In the mid-1980s, when these findings were being made and reported, the news of TNF’s harmful effects came as a surprise to the scientific community. Until then, TNF—and cytokines in general—were considered to be essential for the regulation of immune responses and for boosting host defenses against infectious agents and malignant tumors. It was now becoming clear that, even though TNF plays a useful role in host defenses, when produced in excess amounts for extended periods of time, it would become harmful. As William Shakespeare noted in As You Like It, there can indeed be “too much of a good thing.”
The realization that excess production of cytokines can be harmful, even deadly, should not have come as a complete surprise. Much earlier, Ion Gresser, an American scientist working in Paris, had conclusively shown that interferon production can have deleterious effects in animals during some virus infections.

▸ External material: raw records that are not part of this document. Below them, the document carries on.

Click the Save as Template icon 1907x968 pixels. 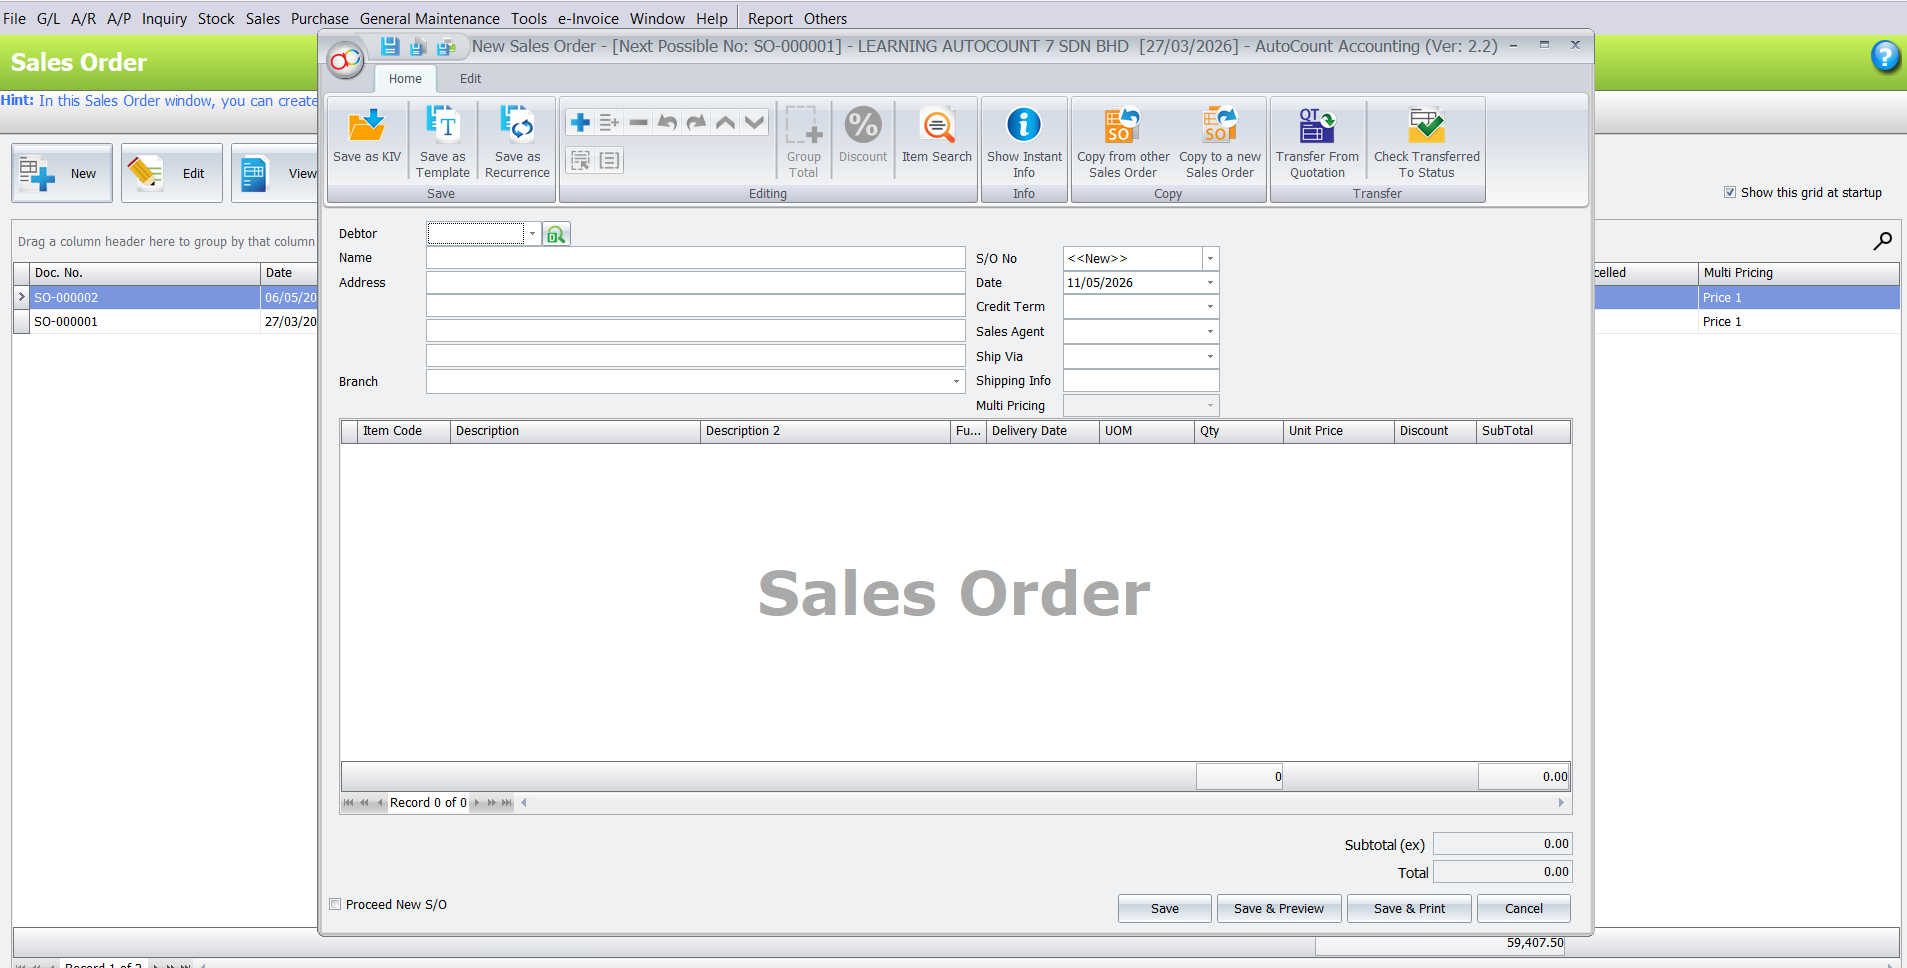point(442,124)
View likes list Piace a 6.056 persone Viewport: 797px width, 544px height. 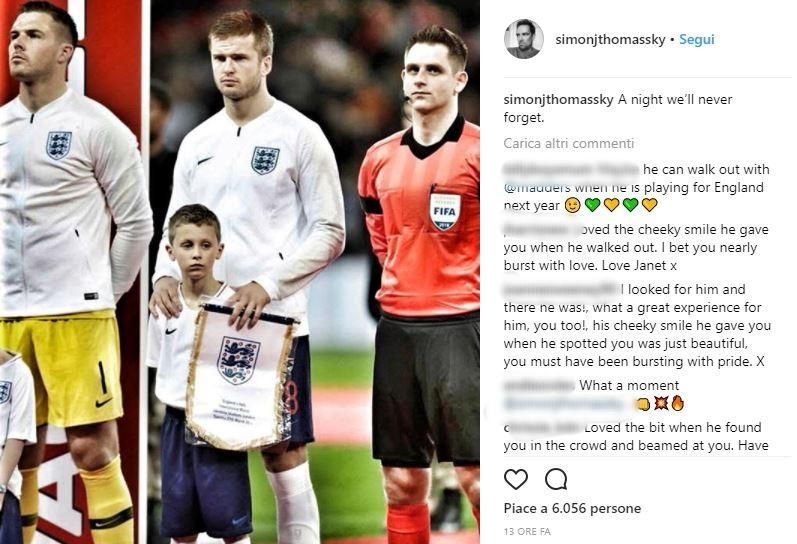pyautogui.click(x=572, y=508)
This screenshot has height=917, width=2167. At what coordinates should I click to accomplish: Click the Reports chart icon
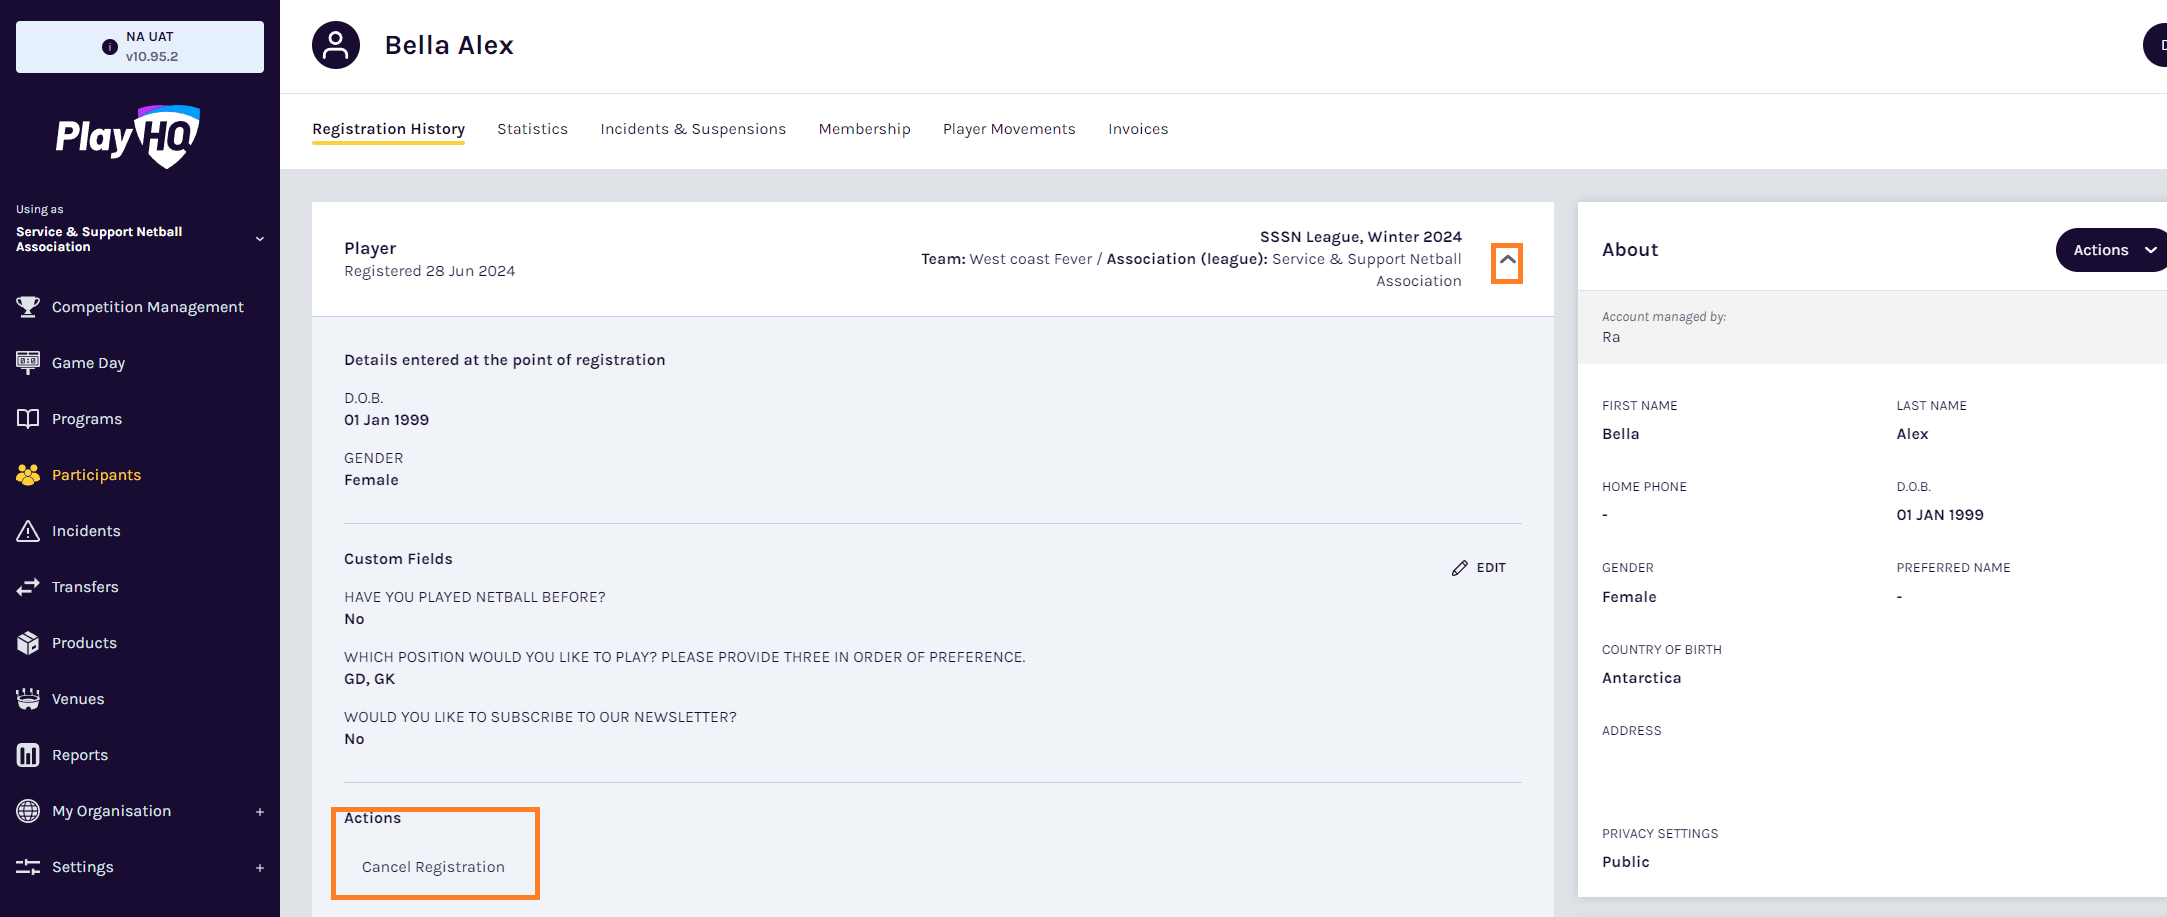28,755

With the indication that TNF was too toxic to be used as a therapeutic agent in humans and the findings indicating TNF caused diseases in some cases, the plans for the possible clinical exploitation of TNF had to be thoroughly rewritten. Instead of considering the administration of artificially produced TNF to patients with cancer, there was a gradual shift toward the belief that it might be more productive to consider developing agents that block the harmful disease-producing actions of TNF generated inside the patient’s body. At this point I realized that the licensing agreement NYU had signed with Centocor could become more valuable than I had originally anticipated.